January 17, 2019

Whither Fragility? Dual Momentum GEM

Corey Hoffstein of Newfound Research recently wrote an article called, “Fragility Case Study: Dual Momentum GEM.” Corey starts out saying my dual momentum approach is the strategy he sees implemented the most among do-it-yourself tactical investors. Corey then said several investors bemoaned that GEM kept them invested in the stock market during the last quarter of 2018. It signaled them out of the S&P 500 at the beginning of January after the market was in a drawdown. This caused them to no longer follow the GEM signals as given.

Corey’s solution is to advocate the use of multiple lookback periods to reduce the chance of “bad luck.” He showed the performance of seven monthly lookback periods ranging from 6 to 12 months. He presented a composite of those lookbacks that create seven different GEM models instead of the usual one with a 12-month lookback.

Corey argued that his approach would reduce specification risk. He says this is important because “performance differences due to model specification are not expected to mean revert and are therefore expected to be random but very permanent return artifacts.”

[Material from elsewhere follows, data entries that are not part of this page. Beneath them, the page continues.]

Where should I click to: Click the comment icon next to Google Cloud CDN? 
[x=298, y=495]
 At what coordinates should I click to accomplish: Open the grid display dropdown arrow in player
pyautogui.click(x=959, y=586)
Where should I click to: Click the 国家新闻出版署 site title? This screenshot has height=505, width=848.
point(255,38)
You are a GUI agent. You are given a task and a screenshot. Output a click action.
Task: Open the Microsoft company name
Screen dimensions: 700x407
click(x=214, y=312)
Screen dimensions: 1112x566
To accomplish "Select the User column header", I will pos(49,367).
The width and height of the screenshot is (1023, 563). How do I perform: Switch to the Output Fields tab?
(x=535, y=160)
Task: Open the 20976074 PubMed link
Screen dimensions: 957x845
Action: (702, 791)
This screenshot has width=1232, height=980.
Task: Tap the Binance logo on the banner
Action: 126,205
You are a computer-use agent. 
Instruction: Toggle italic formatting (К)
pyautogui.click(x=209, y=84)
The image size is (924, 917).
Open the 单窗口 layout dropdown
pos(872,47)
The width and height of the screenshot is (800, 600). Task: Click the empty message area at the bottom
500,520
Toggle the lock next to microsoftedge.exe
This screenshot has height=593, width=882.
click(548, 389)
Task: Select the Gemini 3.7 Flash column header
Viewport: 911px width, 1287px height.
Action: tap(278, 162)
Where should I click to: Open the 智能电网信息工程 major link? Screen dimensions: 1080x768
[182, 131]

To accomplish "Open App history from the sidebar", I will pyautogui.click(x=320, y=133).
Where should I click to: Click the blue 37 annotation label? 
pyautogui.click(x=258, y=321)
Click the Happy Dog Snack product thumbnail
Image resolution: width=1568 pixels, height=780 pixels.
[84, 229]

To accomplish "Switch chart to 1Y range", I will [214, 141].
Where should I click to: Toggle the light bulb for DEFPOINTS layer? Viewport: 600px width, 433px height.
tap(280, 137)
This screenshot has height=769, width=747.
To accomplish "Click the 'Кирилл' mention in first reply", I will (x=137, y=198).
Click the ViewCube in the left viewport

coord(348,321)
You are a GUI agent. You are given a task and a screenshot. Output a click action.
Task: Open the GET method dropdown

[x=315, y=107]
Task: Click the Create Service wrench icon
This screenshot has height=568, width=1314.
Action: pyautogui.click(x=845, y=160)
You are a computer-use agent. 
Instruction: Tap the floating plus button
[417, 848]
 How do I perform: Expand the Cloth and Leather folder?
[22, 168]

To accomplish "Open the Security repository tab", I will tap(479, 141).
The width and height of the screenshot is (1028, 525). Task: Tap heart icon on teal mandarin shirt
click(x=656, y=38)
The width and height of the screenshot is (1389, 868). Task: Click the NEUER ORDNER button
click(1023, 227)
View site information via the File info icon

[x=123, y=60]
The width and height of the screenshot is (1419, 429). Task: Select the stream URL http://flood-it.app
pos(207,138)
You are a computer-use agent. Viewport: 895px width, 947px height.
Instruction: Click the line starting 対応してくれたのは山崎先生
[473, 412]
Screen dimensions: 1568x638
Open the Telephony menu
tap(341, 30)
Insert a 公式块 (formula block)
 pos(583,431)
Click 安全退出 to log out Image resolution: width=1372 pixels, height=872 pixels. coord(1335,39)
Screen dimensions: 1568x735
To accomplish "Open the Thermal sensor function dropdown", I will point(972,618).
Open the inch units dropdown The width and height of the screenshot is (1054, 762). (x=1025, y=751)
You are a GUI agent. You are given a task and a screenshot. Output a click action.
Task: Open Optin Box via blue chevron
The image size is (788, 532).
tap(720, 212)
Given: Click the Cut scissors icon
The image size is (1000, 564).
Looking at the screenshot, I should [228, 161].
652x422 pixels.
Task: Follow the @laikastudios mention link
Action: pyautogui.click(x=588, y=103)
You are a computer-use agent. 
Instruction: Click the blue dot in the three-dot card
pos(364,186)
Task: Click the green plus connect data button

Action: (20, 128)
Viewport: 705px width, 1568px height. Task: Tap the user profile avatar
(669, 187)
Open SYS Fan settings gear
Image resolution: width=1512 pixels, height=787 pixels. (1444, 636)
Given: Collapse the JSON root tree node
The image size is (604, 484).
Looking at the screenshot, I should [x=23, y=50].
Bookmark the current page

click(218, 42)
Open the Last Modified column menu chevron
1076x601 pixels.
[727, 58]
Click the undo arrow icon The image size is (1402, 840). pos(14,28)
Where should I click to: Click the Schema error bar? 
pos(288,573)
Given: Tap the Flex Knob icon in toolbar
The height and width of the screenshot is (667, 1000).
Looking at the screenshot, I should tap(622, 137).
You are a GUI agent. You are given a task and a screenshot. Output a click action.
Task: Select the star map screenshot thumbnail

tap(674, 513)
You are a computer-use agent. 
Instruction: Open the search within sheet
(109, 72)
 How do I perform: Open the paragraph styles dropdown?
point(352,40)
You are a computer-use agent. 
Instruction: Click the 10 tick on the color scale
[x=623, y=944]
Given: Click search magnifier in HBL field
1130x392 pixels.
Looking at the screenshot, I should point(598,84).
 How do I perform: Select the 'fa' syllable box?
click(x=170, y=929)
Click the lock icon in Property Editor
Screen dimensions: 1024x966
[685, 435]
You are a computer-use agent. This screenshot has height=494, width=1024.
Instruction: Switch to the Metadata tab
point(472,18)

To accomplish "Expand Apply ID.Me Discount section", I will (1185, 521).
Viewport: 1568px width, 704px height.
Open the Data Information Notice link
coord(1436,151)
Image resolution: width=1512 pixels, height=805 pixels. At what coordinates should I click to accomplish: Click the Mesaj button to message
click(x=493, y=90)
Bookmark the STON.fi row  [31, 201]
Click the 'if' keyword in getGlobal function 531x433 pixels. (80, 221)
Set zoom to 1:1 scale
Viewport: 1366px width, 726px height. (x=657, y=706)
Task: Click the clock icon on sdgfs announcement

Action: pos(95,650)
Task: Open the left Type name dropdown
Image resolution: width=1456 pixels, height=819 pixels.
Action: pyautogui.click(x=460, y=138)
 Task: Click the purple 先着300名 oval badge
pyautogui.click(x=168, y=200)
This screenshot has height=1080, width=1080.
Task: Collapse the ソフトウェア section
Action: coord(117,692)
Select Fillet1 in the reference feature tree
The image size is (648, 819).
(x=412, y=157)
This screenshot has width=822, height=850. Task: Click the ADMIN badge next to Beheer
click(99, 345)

This may be true over the short-run. You cannot expect poor recent performance to be immediately followed by good performance. (We will ignore the fact that stocks are short-term mean reverting.) But neither can you expect poor performance to follow poor performance. Each monthly return from momentum investing is independent but with a positive expected value. Otherwise, you would not do momentum investing.

Expected Value

Say you flip a coin three times, and it comes up heads every time.  You cannot say what the outcome will be over the next 3 tosses since they are independent. But the law of large numbers says that over time your results will approach 50/50. As you accumulate more coin tosses, your results should converge to the 50/50 expected value of each coin toss.

Let us say you want heads to appear and you have a fair coin with a 50/50 chance of heads coming up. You have another coin that has a 60% chance of heads coming up. You would always want to use the second coin. This is true even though your short-term results might seem random. You wouldn’t split your wagers between the two coins. You would choose the one that gives the best expected results. The same is true with investing. If you have an expected edge from a particular strategy, you should favor that strategy.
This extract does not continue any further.